What to produce: Set down the full data below exactly as given, please.

Data to examine:
------------
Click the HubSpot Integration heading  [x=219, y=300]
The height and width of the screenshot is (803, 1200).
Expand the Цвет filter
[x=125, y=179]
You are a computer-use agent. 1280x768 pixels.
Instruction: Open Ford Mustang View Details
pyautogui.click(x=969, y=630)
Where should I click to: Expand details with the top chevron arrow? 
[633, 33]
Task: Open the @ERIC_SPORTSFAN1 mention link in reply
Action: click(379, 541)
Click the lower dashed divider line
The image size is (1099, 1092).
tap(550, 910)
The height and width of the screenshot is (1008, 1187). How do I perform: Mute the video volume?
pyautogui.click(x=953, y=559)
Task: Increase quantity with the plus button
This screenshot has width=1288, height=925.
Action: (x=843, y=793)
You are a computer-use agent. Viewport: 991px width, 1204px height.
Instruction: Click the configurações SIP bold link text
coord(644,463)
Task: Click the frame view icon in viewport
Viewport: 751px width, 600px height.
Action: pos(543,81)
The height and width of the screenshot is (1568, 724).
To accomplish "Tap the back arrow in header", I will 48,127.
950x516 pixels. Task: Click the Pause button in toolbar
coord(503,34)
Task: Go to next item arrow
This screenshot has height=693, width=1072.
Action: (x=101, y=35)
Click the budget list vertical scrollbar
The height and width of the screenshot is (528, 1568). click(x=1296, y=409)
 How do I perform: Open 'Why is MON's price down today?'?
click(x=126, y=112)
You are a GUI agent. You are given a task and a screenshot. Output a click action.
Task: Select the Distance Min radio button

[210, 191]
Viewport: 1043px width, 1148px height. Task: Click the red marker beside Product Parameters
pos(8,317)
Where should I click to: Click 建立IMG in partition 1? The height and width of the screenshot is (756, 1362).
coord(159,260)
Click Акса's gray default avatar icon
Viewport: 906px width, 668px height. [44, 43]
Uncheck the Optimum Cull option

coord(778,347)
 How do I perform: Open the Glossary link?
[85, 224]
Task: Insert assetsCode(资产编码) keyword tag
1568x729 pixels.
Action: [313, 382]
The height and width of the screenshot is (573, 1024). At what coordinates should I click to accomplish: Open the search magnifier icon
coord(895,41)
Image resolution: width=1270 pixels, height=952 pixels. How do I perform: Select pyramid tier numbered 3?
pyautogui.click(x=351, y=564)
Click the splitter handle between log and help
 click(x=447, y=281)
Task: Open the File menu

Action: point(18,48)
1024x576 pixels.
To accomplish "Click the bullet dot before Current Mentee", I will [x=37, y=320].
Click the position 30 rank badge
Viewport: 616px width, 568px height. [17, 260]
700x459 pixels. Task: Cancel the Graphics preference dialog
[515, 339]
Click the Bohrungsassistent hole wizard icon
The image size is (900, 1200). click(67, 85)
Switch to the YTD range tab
------------
Solved exercise:
Click the HubSpot Integration heading  [x=219, y=300]
The height and width of the screenshot is (803, 1200).
Expand the Цвет filter
[x=125, y=179]
You are a computer-use agent. 1280x768 pixels.
Instruction: Open Ford Mustang View Details
pyautogui.click(x=969, y=630)
Where should I click to: Expand details with the top chevron arrow? 
[633, 33]
Task: Open the @ERIC_SPORTSFAN1 mention link in reply
Action: click(379, 541)
Click the lower dashed divider line
The image size is (1099, 1092).
tap(550, 910)
The height and width of the screenshot is (1008, 1187). How do I perform: Mute the video volume?
pyautogui.click(x=953, y=559)
Task: Increase quantity with the plus button
This screenshot has width=1288, height=925.
Action: (x=843, y=793)
You are a computer-use agent. Viewport: 991px width, 1204px height.
Instruction: Click the configurações SIP bold link text
coord(644,463)
Task: Click the frame view icon in viewport
Viewport: 751px width, 600px height.
Action: pos(543,81)
The height and width of the screenshot is (1568, 724).
To accomplish "Tap the back arrow in header", I will 48,127.
950x516 pixels. Task: Click the Pause button in toolbar
coord(503,34)
Task: Go to next item arrow
This screenshot has height=693, width=1072.
Action: (x=101, y=35)
Click the budget list vertical scrollbar
The height and width of the screenshot is (528, 1568). click(x=1296, y=409)
 How do I perform: Open 'Why is MON's price down today?'?
click(x=126, y=112)
You are a GUI agent. You are given a task and a screenshot. Output a click action.
Task: Select the Distance Min radio button

[210, 191]
Viewport: 1043px width, 1148px height. Task: Click the red marker beside Product Parameters
pos(8,317)
Where should I click to: Click 建立IMG in partition 1? The height and width of the screenshot is (756, 1362).
coord(159,260)
Click Акса's gray default avatar icon
Viewport: 906px width, 668px height. [44, 43]
Uncheck the Optimum Cull option

coord(778,347)
 How do I perform: Open the Glossary link?
[85, 224]
Task: Insert assetsCode(资产编码) keyword tag
1568x729 pixels.
Action: [313, 382]
The height and width of the screenshot is (573, 1024). At what coordinates should I click to accomplish: Open the search magnifier icon
coord(895,41)
Image resolution: width=1270 pixels, height=952 pixels. How do I perform: Select pyramid tier numbered 3?
pyautogui.click(x=351, y=564)
Click the splitter handle between log and help
 click(x=447, y=281)
Task: Open the File menu

Action: point(18,48)
1024x576 pixels.
To accomplish "Click the bullet dot before Current Mentee", I will [x=37, y=320].
Click the position 30 rank badge
Viewport: 616px width, 568px height. [17, 260]
700x459 pixels. Task: Cancel the Graphics preference dialog
[515, 339]
Click the Bohrungsassistent hole wizard icon
The image size is (900, 1200). click(67, 85)
Switch to the YTD range tab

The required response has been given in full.